The present disclosure relates to a floating structure.
Priority is claimed on Japanese Patent Application No. 2020-180558, filed October 28, 2020 , the content of which is incorporated herein by reference.

Background Art

For example, the fuel tank disclosed in PTL 1 includes a loading pipe (pipeline) for loading a liquefied gas (liquefied natural gas (LNG)) into the fuel tank, and an unloading pipe (pipeline) for taking the liquefied gas from the fuel tank. The loading pipe and the unloading pipe are guided from the vicinity of the top to the vicinity of the bottom portion of the tank, in the tank.

Citation List

Patent Literature

[PTL 1] PCT Japanese Translation Patent Publication No. 2018-528119

Summary of Invention

Technical Problem

Incidentally, when the liquefied carbon dioxide is accommodated in the tank, there is a possibility that the liquefied carbon dioxide solidifies to form dry ice for the following reasons. That is, the pressure of the liquefied carbon dioxide at the lower end of the loading pipe or the unloading pipe that opens in the tank corresponds to the tank operating pressure. In the configuration as disclosed in PTL 1, the pipe top at the highest position in the loading pipe or the unloading pipe is positioned above the top of the tank. The pressure of the liquefied carbon dioxide at the pipe top is lower than the pressure of the liquefied carbon dioxide at the lower end of the pipe by the amount corresponding to the head pressure due to the height difference between the liquid surface of the liquefied carbon dioxide in the tank and the pipe top.

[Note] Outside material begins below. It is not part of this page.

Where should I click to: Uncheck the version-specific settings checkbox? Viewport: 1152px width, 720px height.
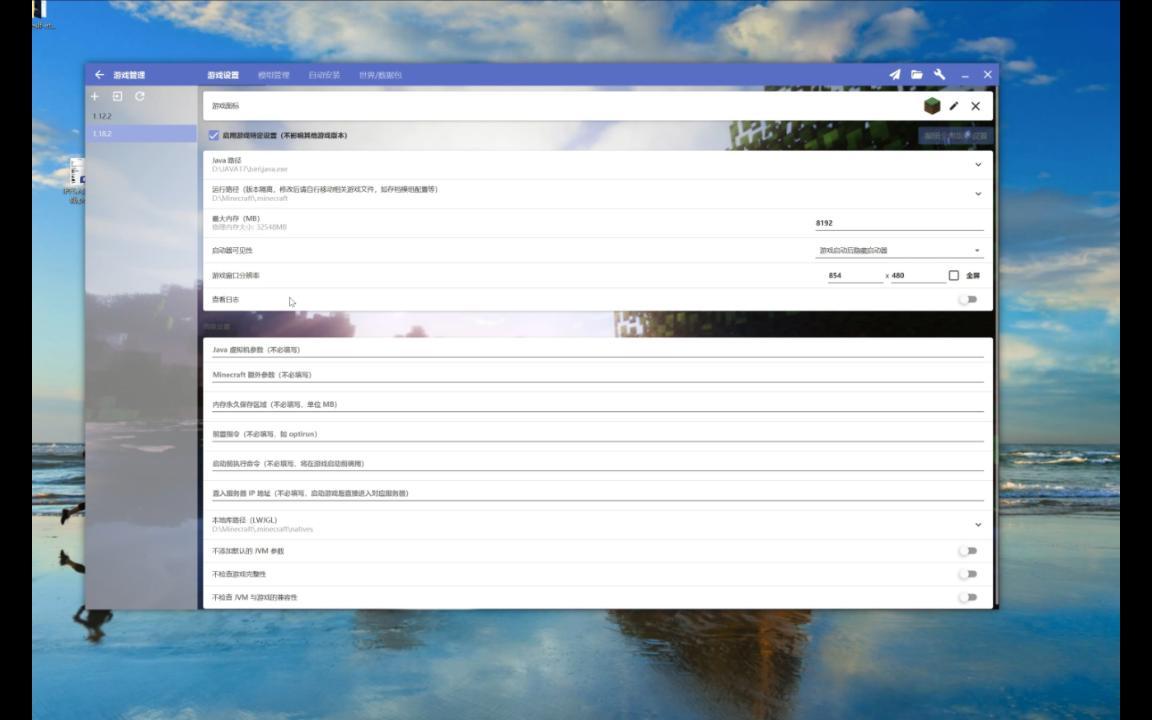pyautogui.click(x=213, y=135)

That is, in the loading pipe or the unloading pipe, the pressure of the liquefied carbon dioxide at the pipe top is lower than the pressure of the liquefied carbon dioxide in the tank.
In the case of liquefied carbon dioxide, the pressure at the triple point where the gas phase, the liquid phase, and the solid phase coexist (triple point pressure) is higher than the triple point pressure of LNG or LPG, and the difference from the tank operating pressure during operation is small. As a result, depending on the tank operating pressure (tank design pressure), the pressure of the liquefied carbon dioxide may become equal to or less than the triple point pressure at the pipe top where the pressure of the liquefied carbon dioxide is the lowest, and the flash evaporation of the liquefied carbon dioxide may occur. Then, due to the latent heat of evaporation of the flash evaporation of the liquefied carbon dioxide, a decrease in temperature of the liquefied carbon dioxide remaining without evaporation occurs, and the liquefied carbon dioxide solidifies at the pipe top to form dry ice. When dry ice is formed in the loading pipe or the unloading pipe, the flow of the liquefied carbon dioxide in the pipe is obstructed, which may affect the loading and unloading work of the liquefied carbon dioxide.
Further, in the configuration as disclosed in PTL 1, a dome structure is disposed at the top of the tank to cover a joint part between the loading pipe or the unloading pipe penetrating the tank and the tank. In addition to the loading pipe and the unloading pipe, the dome structure includes a pipe (pipeline) for taking in and out carbon dioxide gas, an instrumentation pipe, and other equipment. When the tank operating pressure is increased according to the triple point pressure of the liquefied carbon dioxide, the pressure acting on the dome structure is also increased. Accordingly, in order to secure the strength of the dome structure, it is desired to make the dome structure as small as possible.
In addition, when the pipe is guided from the top to the bottom portion of the tank in the tank, a support structure for holding the pipe at a position away from the inner wall surface of the tank is required.
Further, in the configuration as disclosed in PTL 1, a pump (deep well pump) is disposed in the unloading pipe. The pump is disposed at a position where the liquefied carbon dioxide is submerged in the liquid. Therefore, when performing maintenance of the pump, it is necessary to take out all the liquid in the tank and then perform temperature control and oxygen supply to establish an environment in which the pump can be accessed, which takes a lot of trouble.
The present disclosure has been made to solve the above problems, and an object thereof is to provide a floating structure capable of suppressing the formation of dry ice in the loading pipe, and achieving the reduction of the size of the dome structure, the simplification of the pipe structure, and the facilitation of maintenance.

Solution to Problem

In order to solve the above problems, the floating structure according to the present disclosure includes a floating main structure, a tank, a loading pipe, an unloading pipe, and a pump. The tank is disposed in the floating main structure. The tank is capable of storing liquefied carbon dioxide. The loading pipe is connected to a lower portion of the tank. The loading pipe loads liquefied carbon dioxide supplied from an outside of the floating main structure into the tank. The unloading pipe is connected to the lower portion of the tank. The pump is disposed in the unloading pipe outside the tank. The pump delivers liquefied carbon dioxide in the tank to the outside of the floating main structure.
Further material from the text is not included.